Ryan Seacrest And Kevin Systrom Are Merging Hollywood And Silicon Valley
Variety/Gregg Segal After bonding over their shared love of cooking during lunch in the Facebook headquarters' cafeteria last year, Instagram founder Kevin Systrom and “American Idol” host/jack of all trades Ryan Seacrest forged a mutually beneficial friendship.
“Having Ryan give me feedback on the platform, it’s extremely helpful,” Systrom, who sold his photo sharing app to Facebook in 2012 for $1 billion, told Variety. “We’re really both helping each other understand the other’s world."
Seacrest — he of the showbiz world — uses Instagram to keep his nearly two million followers up to date on all of his latest projects. And he regularly posts to his nearly 11 million Twitter followers.
“I just had dinner with Kevin Systrom at my house the other night,” Seacrest humbebragged in April, noting, “I get to know what Instagram is doing."
But in addition to celebrities promoting themselves on social media, Hollywood is also embracing digital media in the film industry.
“The convergence is really that people with a message — whether it’s your new movie or a new song — need a way to reach the largest audience and get your message out,” Systrom continued. “It’s about exploring ways to reach audiences and fans in more scalable ways than ever before. And visuals are a natural way to broadcast your message.”
Seacrest seconds Systrom's sentiment, telling the trade, “The dialogue between the two worlds is so valuable. I’ve been in the business of talking, and now I’m listening.”
Seacrest continued, “There are a lot of synergies between the two communities.
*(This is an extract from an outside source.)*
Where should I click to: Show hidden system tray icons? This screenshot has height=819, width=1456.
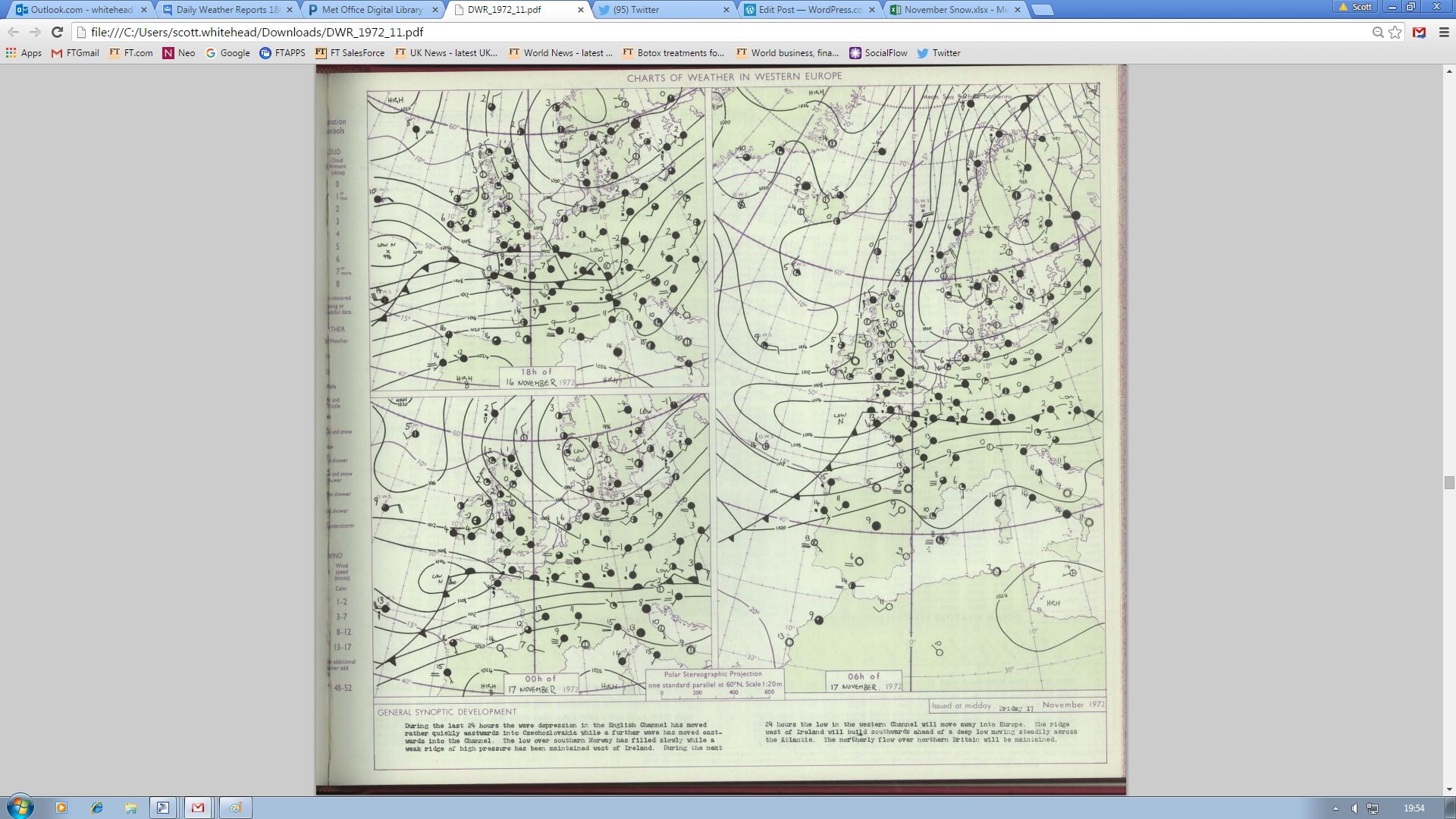1335,808
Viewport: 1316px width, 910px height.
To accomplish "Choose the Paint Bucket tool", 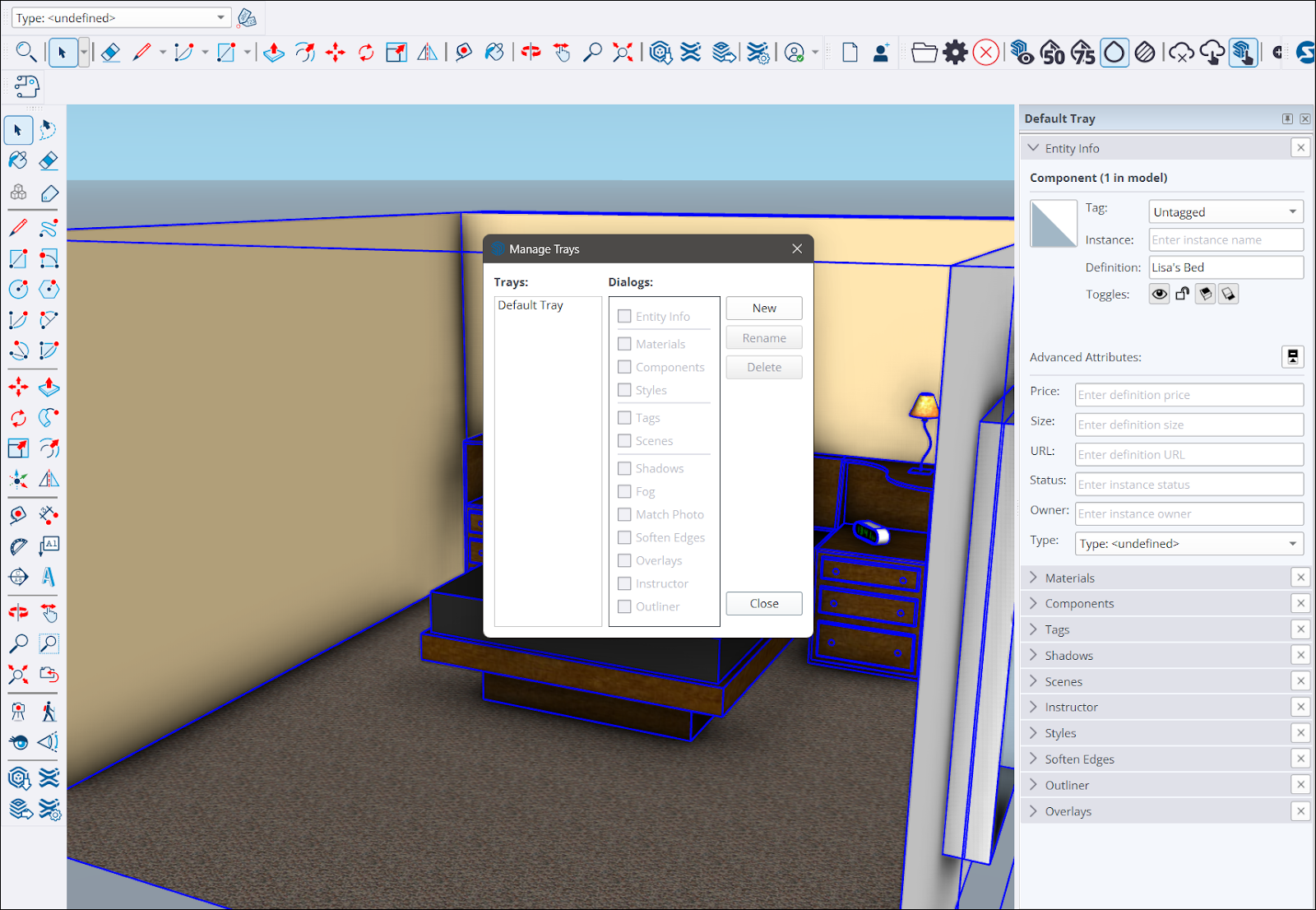I will click(x=17, y=160).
The two have creative processes, and both are interested in trying new and different things, and bringing ideas to life.”
The synergy is becoming more clear every day.
“We don’t see it as being separate sides anymore — technology on this side, and Hollywood on the other,” Brent Weinstein, head of digital media at UTA, told Variety. “There are very few media companies today that aren’t also tech companies, or rapidly becoming so.”
And there's a long list of startups to coming out of Los Angeles.
Dreamworks Animation CEO, Jeffrey Katzenberg, notes that their recent $33 million purchase of tween-focused YouTube channel, AwesomenessTV, was part of the studio's move to incorporate more online media.
“We think YouTube — as both a platform for user-generated content and a platform for shortform content — has tremendous opportunity going forward,” said Katzenberg.
Even new Los Angeles mayor, Eric Garcetti, is on board.
“So much of the content produced in Hollywood is now being consumed online, and that’s only going to increase," he told Variety. "We have to be aggressive and perceptive about a changing marketplace."
As the trade notes, "The merger of the two worlds has the potential to re-create film distribution, enhance moviegoing experiences, bring content to consumers in new ways on multiple screens, change the way we discover music, and reshape the way we experience the Internet altogether."